Tuesday, March 15, 2016

Self-Fulfilling Prophecy

After sixty years of North Korea accusing us of plotting to invade them, I think that they might finally be right.

North Korea's conventional armed forces are growing weaker every year as training is abandoned for economic activities by troops and as weapons age from obsolete to war museum quality. Yet North Korean continues to threaten the Republic of Korea (ROK, or South Korea) with destruction.

A successful northern invasion of South Korea increasingly requires North Korea to focus on weapons of mass destruction to completely cripple the South Korean army with a massive nuclear and chemical strike; and to successfully insert tens of thousands of commandos to disrupt the ROK army from deploying.

In that case, North Korea's army might be able to manage a road march into Seoul against scattered opposition--if the officers can keep their troops from stopping to loot South Korean malls on the line of march.

And North Korea is on the path to nuclear weapons, has lots of chemical weapons, and keeps lots of conventional artillery to pound Seoul within range of that city. So Seoul could be heavily damaged even without crossing the demilitarized zone (DMZ) with an invasion.

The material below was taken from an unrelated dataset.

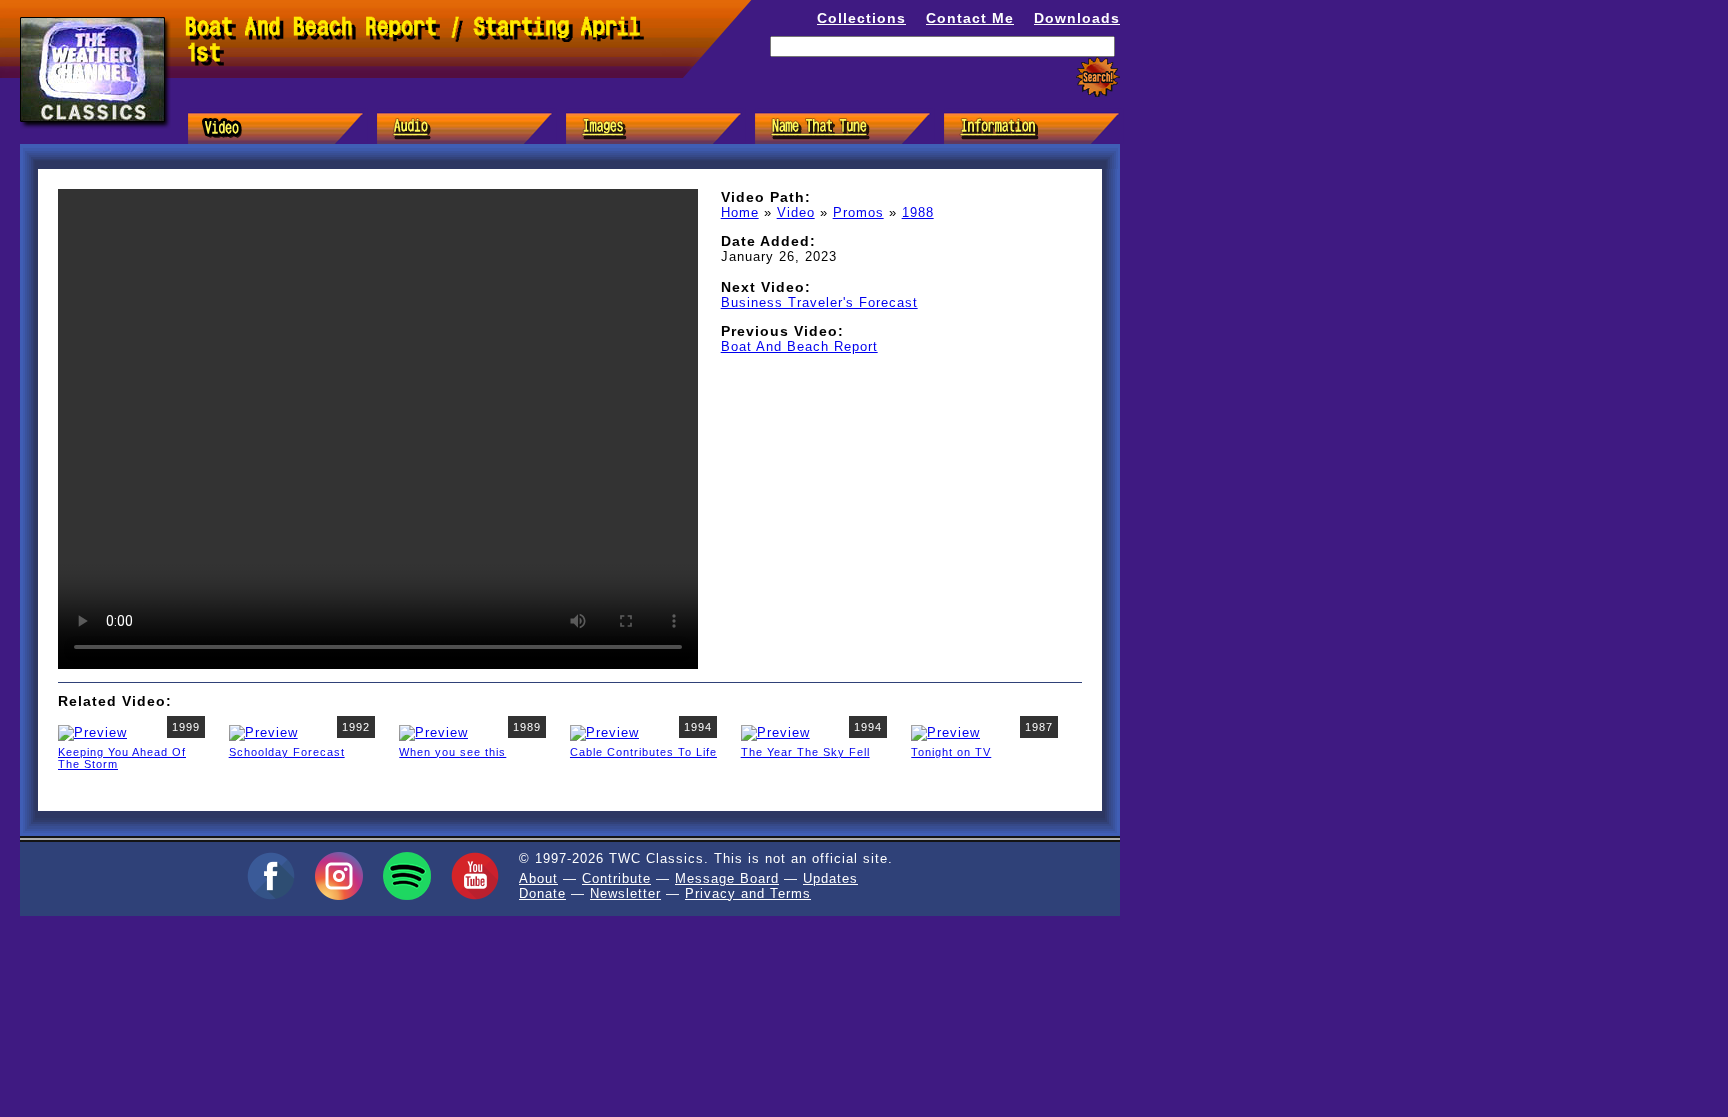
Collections (861, 18)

We do worry about this bombardment threat:

"If North Korea decides to use their long-range artillery, which they have so many pieces of, Seoul would be in direct range," Captain Harry Lu of the U.S. Army's 37th Field Artillery Regiment said.

"So our mission here is to make sure we destroy that artillery before they can cause any more damage to the greater Seoul metropolitan area." ...

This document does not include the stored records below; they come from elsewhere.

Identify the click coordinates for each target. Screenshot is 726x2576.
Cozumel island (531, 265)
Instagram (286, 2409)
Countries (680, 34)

In bellicose rhetoric, North Korea routinely threatens to turn Seoul into a "sea of flames" and the city was reduced to rubble in the 1950-53 Korean conflict, which ended in a truce, not a treaty, meaning the two sides are technically still at war.

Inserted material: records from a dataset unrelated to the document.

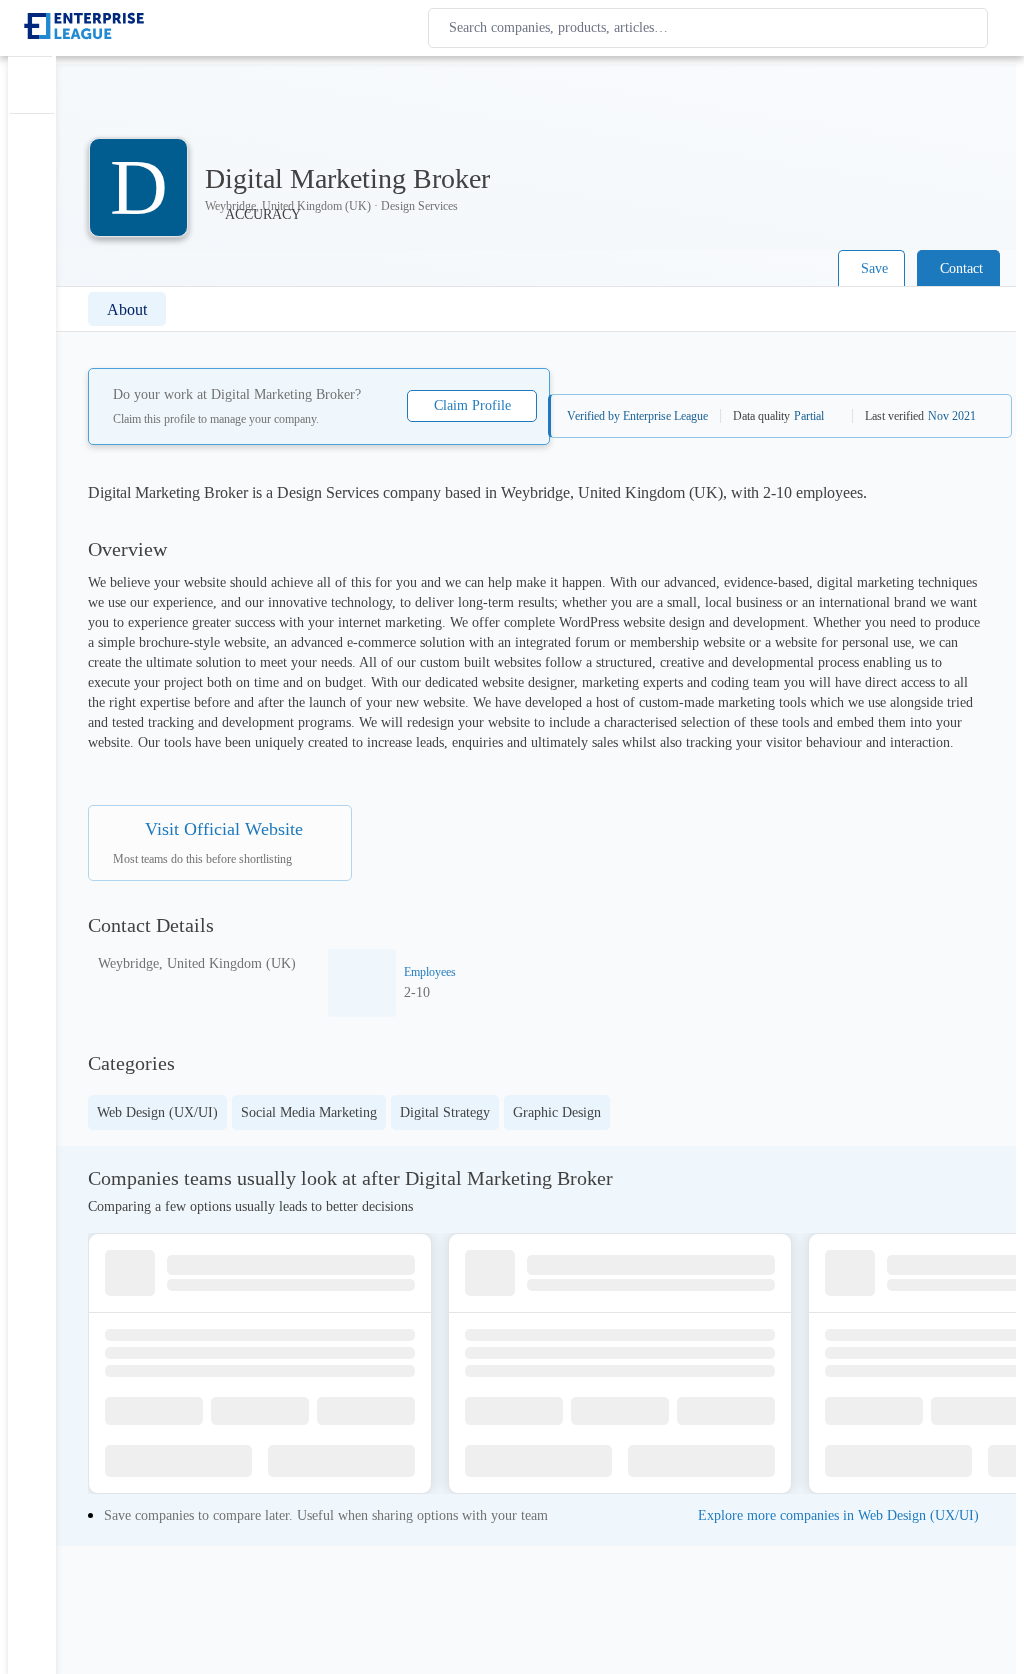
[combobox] (712, 28)
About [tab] (127, 309)
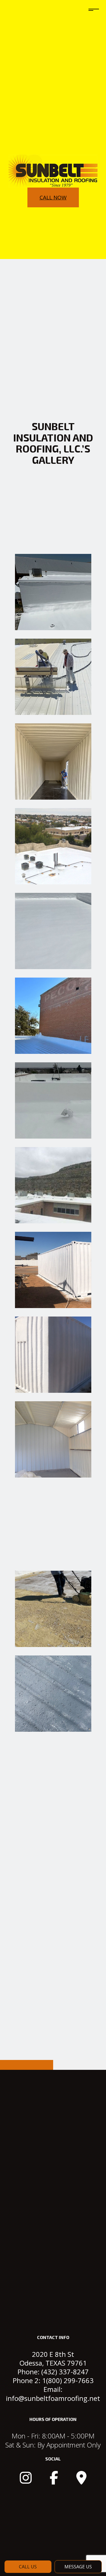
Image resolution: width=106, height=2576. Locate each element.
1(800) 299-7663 (68, 2380)
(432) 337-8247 (65, 2371)
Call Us (28, 2567)
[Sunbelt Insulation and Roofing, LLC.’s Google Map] (81, 2481)
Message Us (78, 2567)
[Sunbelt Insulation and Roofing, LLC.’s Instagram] (26, 2481)
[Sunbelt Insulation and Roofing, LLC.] (53, 170)
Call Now (53, 197)
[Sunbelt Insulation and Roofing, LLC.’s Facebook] (54, 2481)
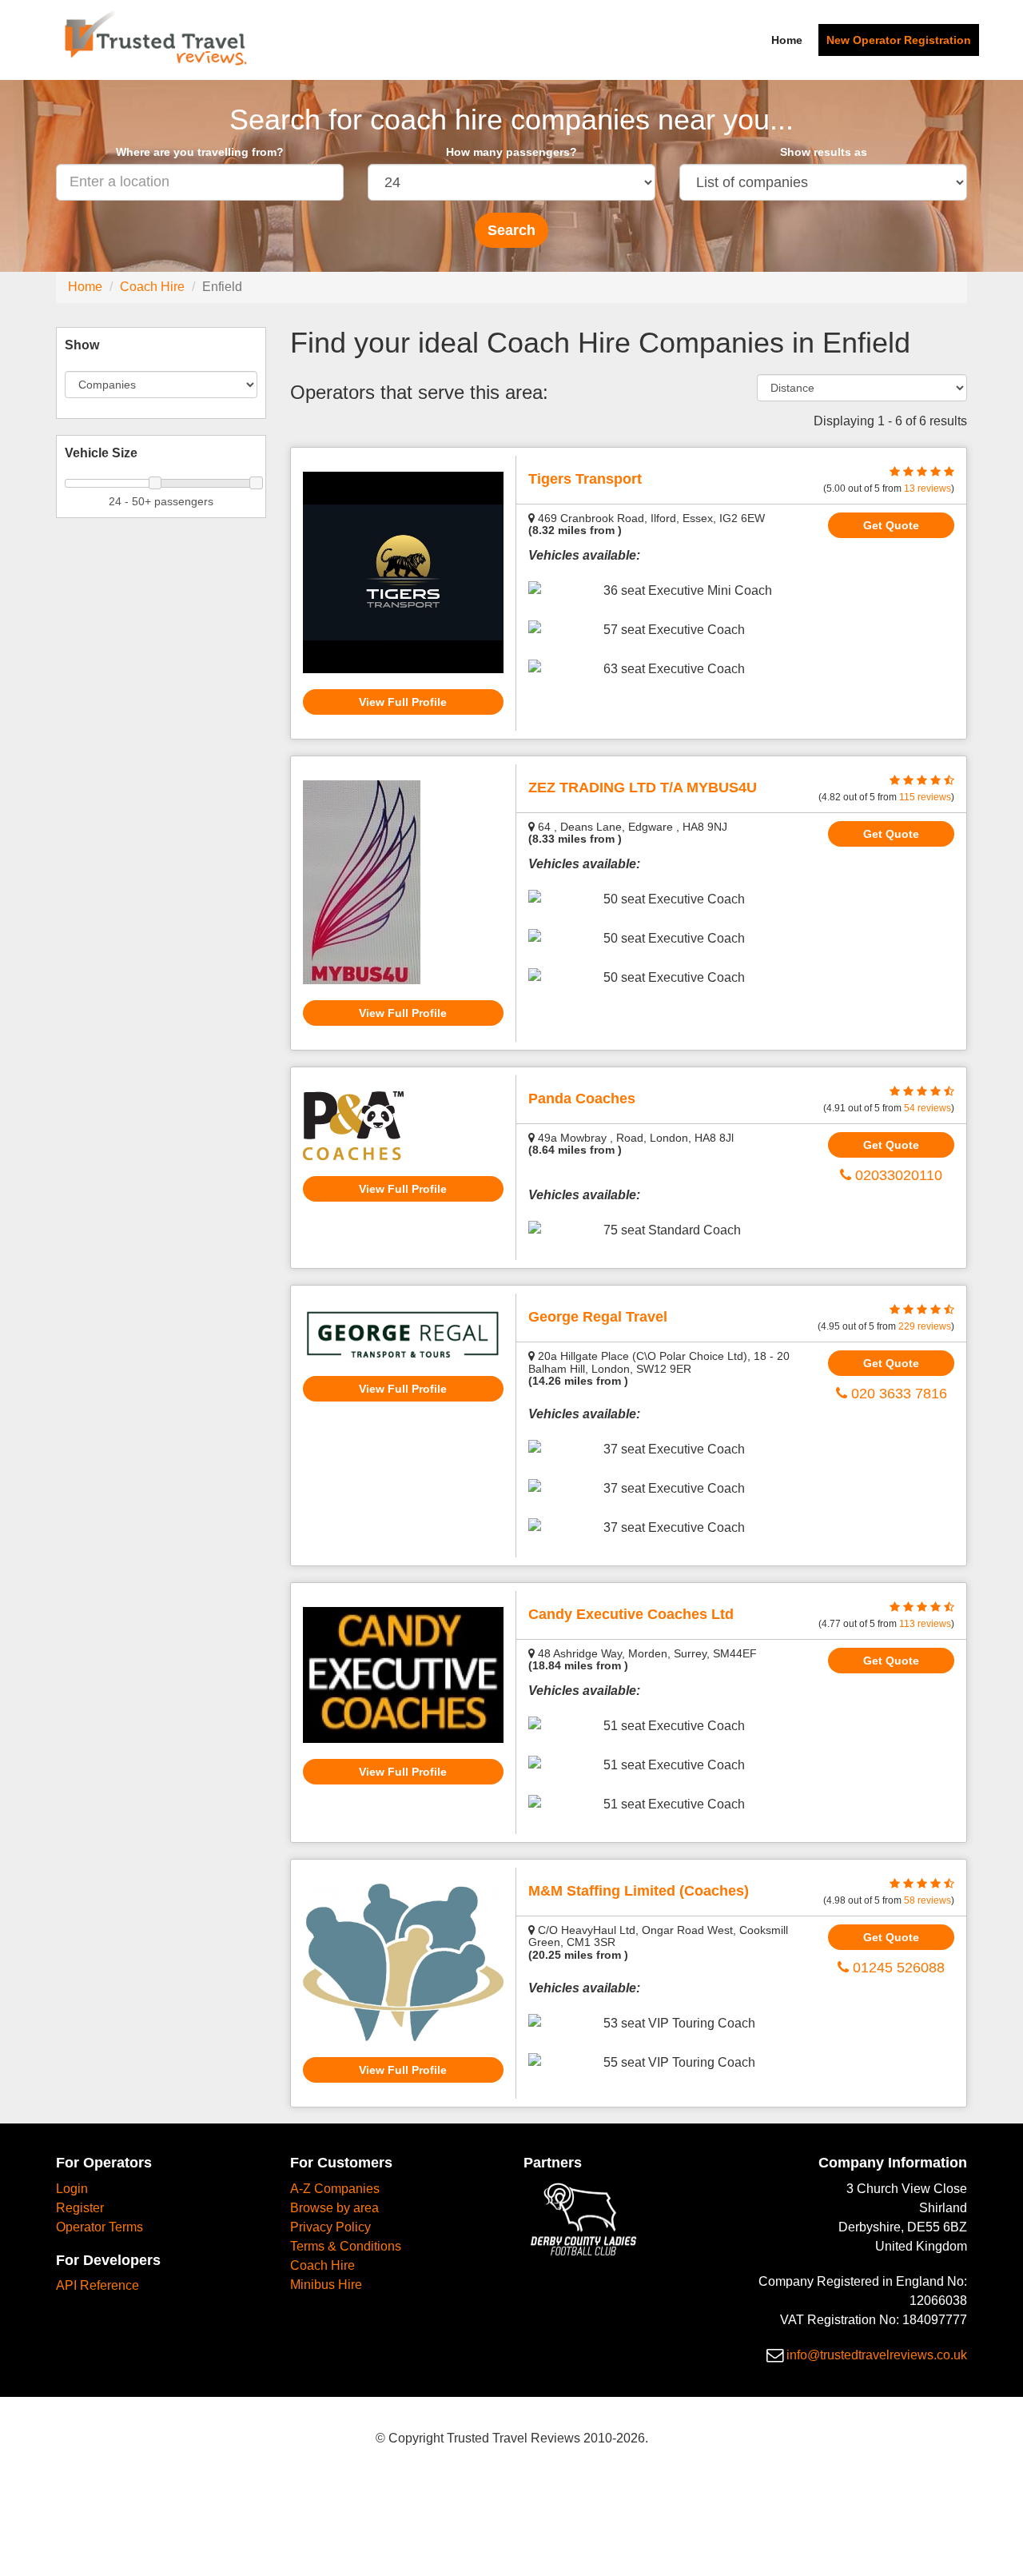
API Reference (97, 2285)
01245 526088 (897, 1968)
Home (786, 40)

Because of these factors, I think that our war plans are evolving to go north of the DMZ; and that these plans include three main lines of attack:

A decapitation strike on North Korea's command and control to paralyze their armed forces:

Massive joint U.S.-South Korea military exercises are a spring ritual on the Korean Peninsula guaranteed to draw a lot of threat-laced venom from Pyongyang. This time, not only are the war games the biggest ever, but the troops now massed south of the Demilitarized Zone have reportedly incorporated a new hypothetical into their training: a "beheading mission" against Kim Jong Un himself. ...

They are targeted attacks to eliminate an adversary's leader, or leaders, in an attempt to disrupt or destroy its command chain as soon as a crisis breaks out or appears imminent. They are seen as particularly effective against enemies with a highly centralized command focused on a small group, or one leader. With the leader out of the way, the thinking goes, it's a lot easier to take the rest of the enemy's forces down — or at least keep them from maintaining a coordinated and sustained offensive[;]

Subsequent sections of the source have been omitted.